Source document
::::::::

Alt text (short): “Thread with a lab leader challenging their lab; replies invite line‑by‑line review and predict convergence.”

Public record: I asked for a line‑by‑line review and predicted their lab would arrive at conclusions I published earlier. Timestamped call for scrutiny + prediction in one frame.

Not bravado—Bayesian: multiple, independent lines of evidence converged. That’s why I predicted the landing zone

Miller’s 2025 talk echoes my 2022 Self Aware Networks Theory of Mind almost point-for-point. The slides phrase it differently, but the concepts—cortex as analog computer, oscillations organizing cortical activity—are the same mechanisms I had already introduced and published

Follow-up thread: I pointed out that while citation would be proper, the key fact is that their 2025 slides validate my prior work. I published the same ideas in books, podcasts, GitHub, The WayBack Machine & Zenodo since 2017. The record is public and timestamped.

::::::::

Exercise prompt
Continue the posts about the 2025 slides and the earlier Self Aware Networks theory, starting after their final sentence.

Provided material
::::::::

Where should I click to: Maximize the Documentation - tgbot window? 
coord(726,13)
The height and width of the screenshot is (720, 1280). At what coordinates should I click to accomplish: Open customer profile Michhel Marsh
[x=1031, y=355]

::::::::

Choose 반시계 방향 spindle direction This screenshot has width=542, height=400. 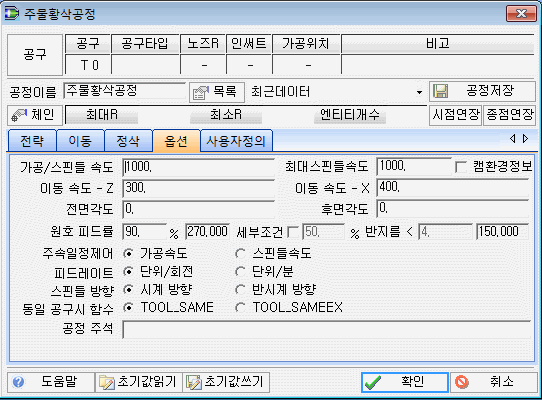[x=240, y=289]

::::::::

Answer for this exercise
2025 ‘Categorization is Baked Into the Brain’ mirrors concepts I introduced years earlier. My Neural Lace Podcast (2017) already framed categorization as intrinsic to brain computation. Timestamped transcripts + GitHub repos document priority and equivalence.

Receipts: I laid out priority clearly. SAN (2017) already framed categorization as predictive with a mechanistic ‘how.’ Their 2025 paper restates the same loop at system scale. I even offered a formal proof sketch (π-calculus + category theory) for equivalence.

Final part of the exchange: I proposed fair citation and even a joint comparison paper. My 2017 SAN already mapped the predictive loop’s biophysics; their 2025 paper echoes the same system view. I offered a formal equivalence (π-calculus + category theory)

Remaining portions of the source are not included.